Copy out, word for word, the entries from the line containing "Given: Click the 创成式填充 button" through the line containing "(x=609, y=548)", including both of those lines.

============================================================

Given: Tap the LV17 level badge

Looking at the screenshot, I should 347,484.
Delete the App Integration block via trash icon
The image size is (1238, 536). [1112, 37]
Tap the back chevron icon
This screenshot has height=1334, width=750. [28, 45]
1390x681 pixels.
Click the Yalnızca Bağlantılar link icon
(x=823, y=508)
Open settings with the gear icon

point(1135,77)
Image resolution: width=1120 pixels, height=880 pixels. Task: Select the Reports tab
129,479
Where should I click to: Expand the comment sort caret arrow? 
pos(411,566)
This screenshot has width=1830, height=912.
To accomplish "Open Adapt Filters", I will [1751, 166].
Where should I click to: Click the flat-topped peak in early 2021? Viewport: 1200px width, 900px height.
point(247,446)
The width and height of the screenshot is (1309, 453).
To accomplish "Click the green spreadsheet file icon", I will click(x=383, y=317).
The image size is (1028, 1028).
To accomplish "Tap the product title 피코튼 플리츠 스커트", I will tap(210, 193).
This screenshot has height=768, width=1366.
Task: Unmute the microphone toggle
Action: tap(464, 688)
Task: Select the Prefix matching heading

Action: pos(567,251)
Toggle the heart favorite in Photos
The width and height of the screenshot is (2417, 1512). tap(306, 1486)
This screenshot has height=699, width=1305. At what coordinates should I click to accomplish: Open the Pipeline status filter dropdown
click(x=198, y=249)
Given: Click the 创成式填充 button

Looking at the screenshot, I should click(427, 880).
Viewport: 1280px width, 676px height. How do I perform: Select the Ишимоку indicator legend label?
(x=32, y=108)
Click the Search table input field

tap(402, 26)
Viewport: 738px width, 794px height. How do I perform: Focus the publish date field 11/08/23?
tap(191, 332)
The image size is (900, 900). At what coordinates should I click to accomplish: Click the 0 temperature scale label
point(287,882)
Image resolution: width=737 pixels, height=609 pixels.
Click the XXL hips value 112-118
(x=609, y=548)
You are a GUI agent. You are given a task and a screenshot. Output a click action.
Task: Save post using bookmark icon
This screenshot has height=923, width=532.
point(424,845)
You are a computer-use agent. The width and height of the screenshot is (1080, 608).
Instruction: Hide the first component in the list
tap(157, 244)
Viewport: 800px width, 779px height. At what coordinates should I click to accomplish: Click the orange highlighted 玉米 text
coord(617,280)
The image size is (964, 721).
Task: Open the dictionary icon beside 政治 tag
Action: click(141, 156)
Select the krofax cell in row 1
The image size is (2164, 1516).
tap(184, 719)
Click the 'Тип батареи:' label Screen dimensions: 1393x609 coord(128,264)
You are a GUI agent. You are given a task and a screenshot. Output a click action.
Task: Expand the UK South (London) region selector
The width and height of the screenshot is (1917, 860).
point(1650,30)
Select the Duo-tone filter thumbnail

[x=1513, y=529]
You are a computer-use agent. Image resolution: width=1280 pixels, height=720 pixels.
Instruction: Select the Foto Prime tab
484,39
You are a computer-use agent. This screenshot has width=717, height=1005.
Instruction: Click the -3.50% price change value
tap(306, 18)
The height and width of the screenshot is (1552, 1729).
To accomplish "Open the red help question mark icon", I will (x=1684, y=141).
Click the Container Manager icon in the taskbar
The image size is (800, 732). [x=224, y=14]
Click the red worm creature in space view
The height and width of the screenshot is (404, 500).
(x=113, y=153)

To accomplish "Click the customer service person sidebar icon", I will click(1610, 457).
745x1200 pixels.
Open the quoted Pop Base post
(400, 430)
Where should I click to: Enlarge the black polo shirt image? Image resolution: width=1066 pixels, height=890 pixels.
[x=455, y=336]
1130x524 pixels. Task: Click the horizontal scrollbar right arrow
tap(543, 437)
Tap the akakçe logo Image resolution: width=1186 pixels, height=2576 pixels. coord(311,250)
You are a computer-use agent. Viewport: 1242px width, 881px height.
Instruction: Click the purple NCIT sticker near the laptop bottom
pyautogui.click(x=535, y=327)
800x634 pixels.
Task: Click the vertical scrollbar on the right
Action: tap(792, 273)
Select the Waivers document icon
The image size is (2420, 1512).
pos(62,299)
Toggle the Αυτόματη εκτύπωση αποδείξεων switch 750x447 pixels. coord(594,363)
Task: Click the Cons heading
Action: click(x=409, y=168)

============================================================

Solved problem:
Given: Click the 创成式填充 button

Looking at the screenshot, I should click(427, 880).
Viewport: 1280px width, 676px height. How do I perform: Select the Ишимоку indicator legend label?
(x=32, y=108)
Click the Search table input field

tap(402, 26)
Viewport: 738px width, 794px height. How do I perform: Focus the publish date field 11/08/23?
tap(191, 332)
The image size is (900, 900). At what coordinates should I click to accomplish: Click the 0 temperature scale label
point(287,882)
Image resolution: width=737 pixels, height=609 pixels.
Click the XXL hips value 112-118
(x=609, y=548)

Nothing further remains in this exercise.